Set down every entry exactly as it stands, omitting any picture.

:: Data for the task ::
--- START ---
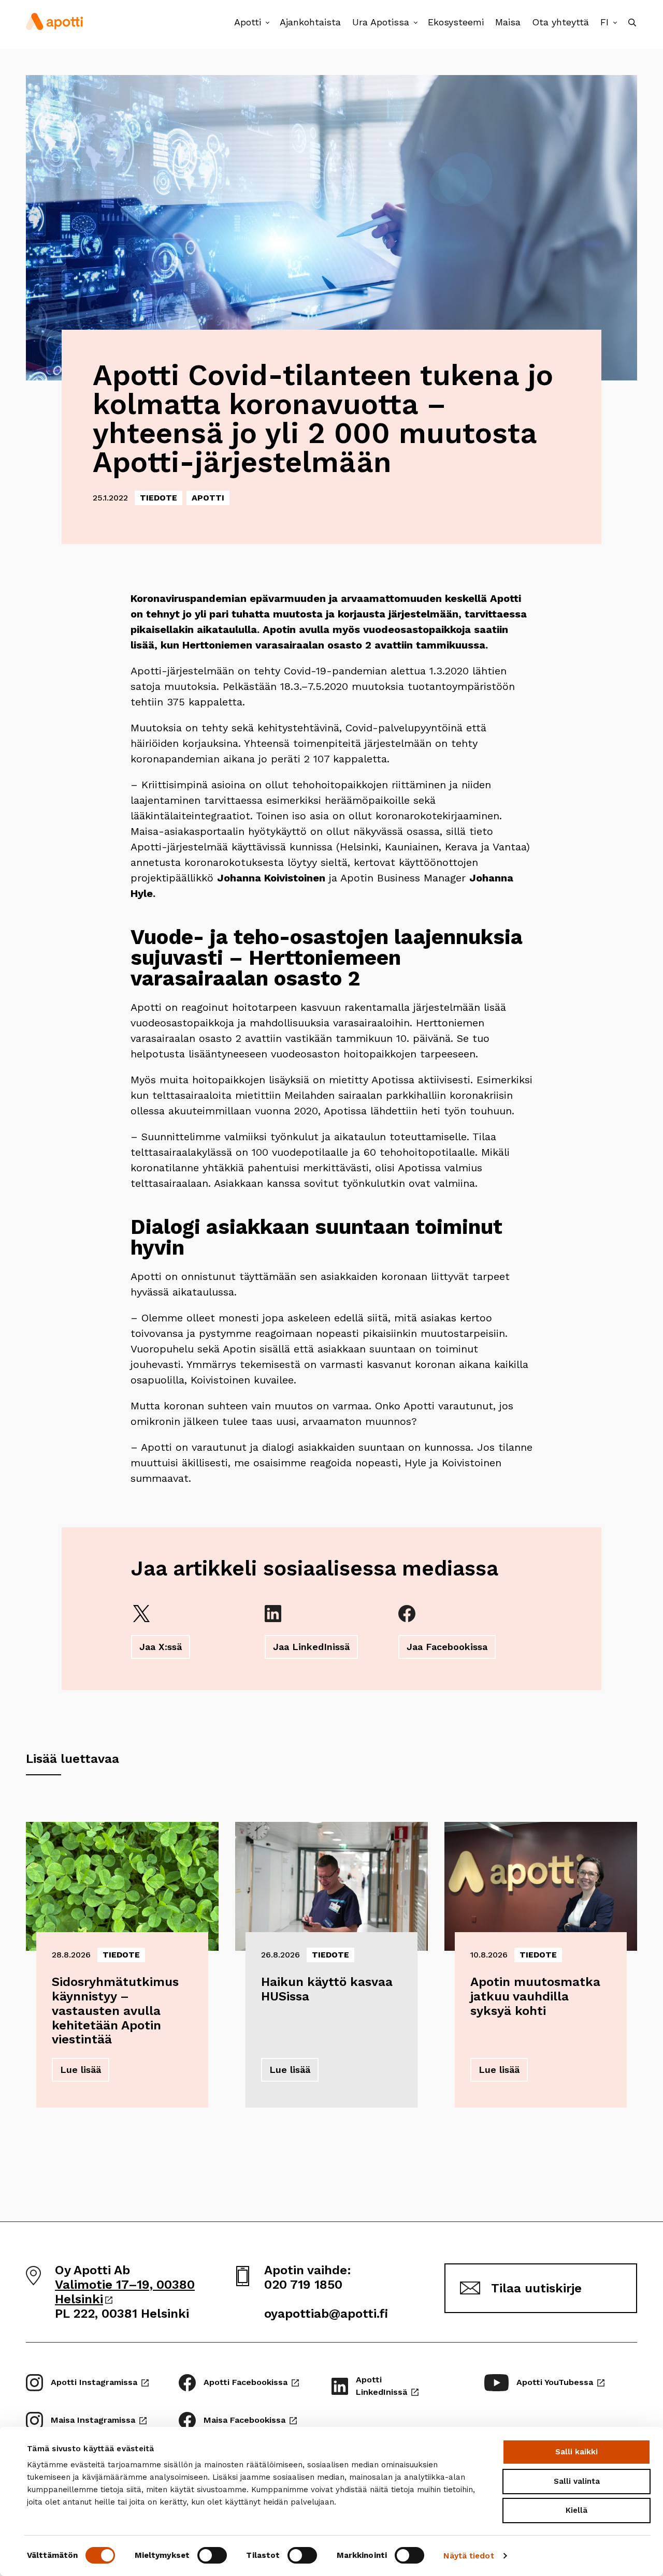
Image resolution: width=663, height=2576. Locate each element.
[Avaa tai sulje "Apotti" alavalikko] (267, 23)
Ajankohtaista (310, 22)
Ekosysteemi (456, 22)
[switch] (212, 2555)
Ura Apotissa (380, 22)
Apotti (247, 22)
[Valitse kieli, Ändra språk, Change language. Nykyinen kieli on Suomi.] (615, 23)
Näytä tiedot (468, 2555)
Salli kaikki (576, 2451)
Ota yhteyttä (560, 22)
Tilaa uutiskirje (536, 2288)
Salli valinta (577, 2481)
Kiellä (576, 2510)
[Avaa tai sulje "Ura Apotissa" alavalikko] (415, 23)
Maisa (508, 22)
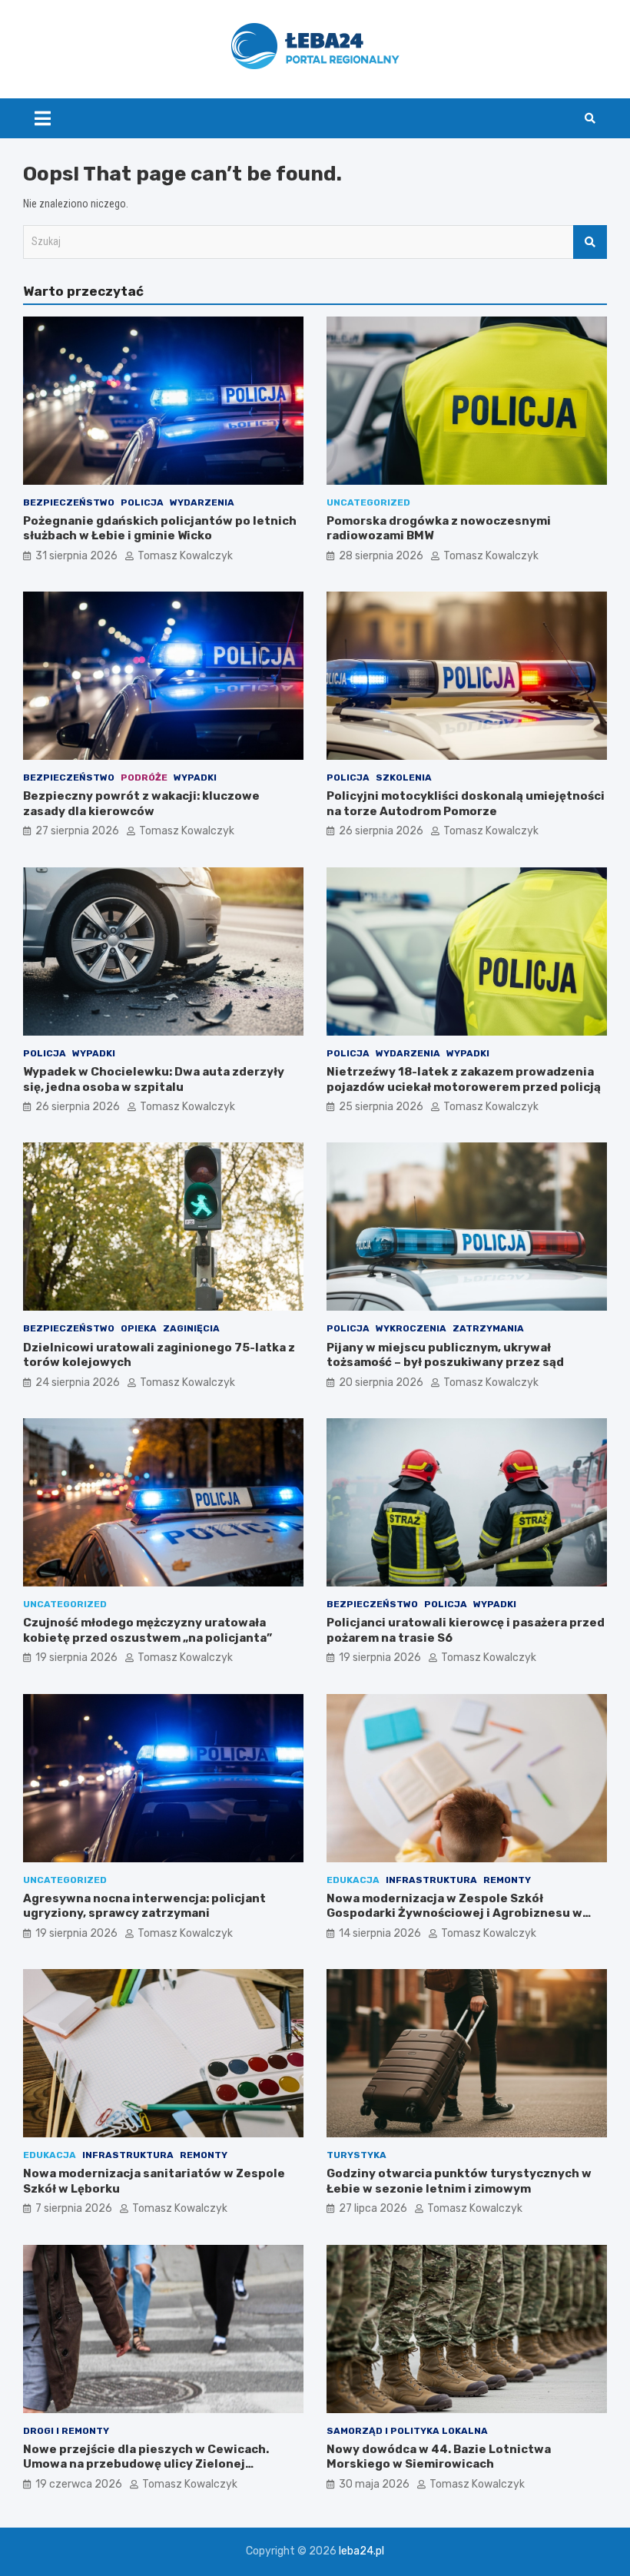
--- END ---
:: Response to this task ::
Image resolution: width=663, height=2576. Locate each element.
[Avaa tai sulje "Apotti" alavalikko] (267, 23)
Ajankohtaista (310, 22)
Ekosysteemi (456, 22)
[switch] (212, 2555)
Ura Apotissa (380, 22)
Apotti (247, 22)
[Valitse kieli, Ändra språk, Change language. Nykyinen kieli on Suomi.] (615, 23)
Näytä tiedot (468, 2555)
Salli kaikki (576, 2451)
Ota yhteyttä (560, 22)
Tilaa uutiskirje (536, 2288)
Salli valinta (577, 2481)
Kiellä (576, 2510)
[Avaa tai sulje "Ura Apotissa" alavalikko] (415, 23)
Maisa (508, 22)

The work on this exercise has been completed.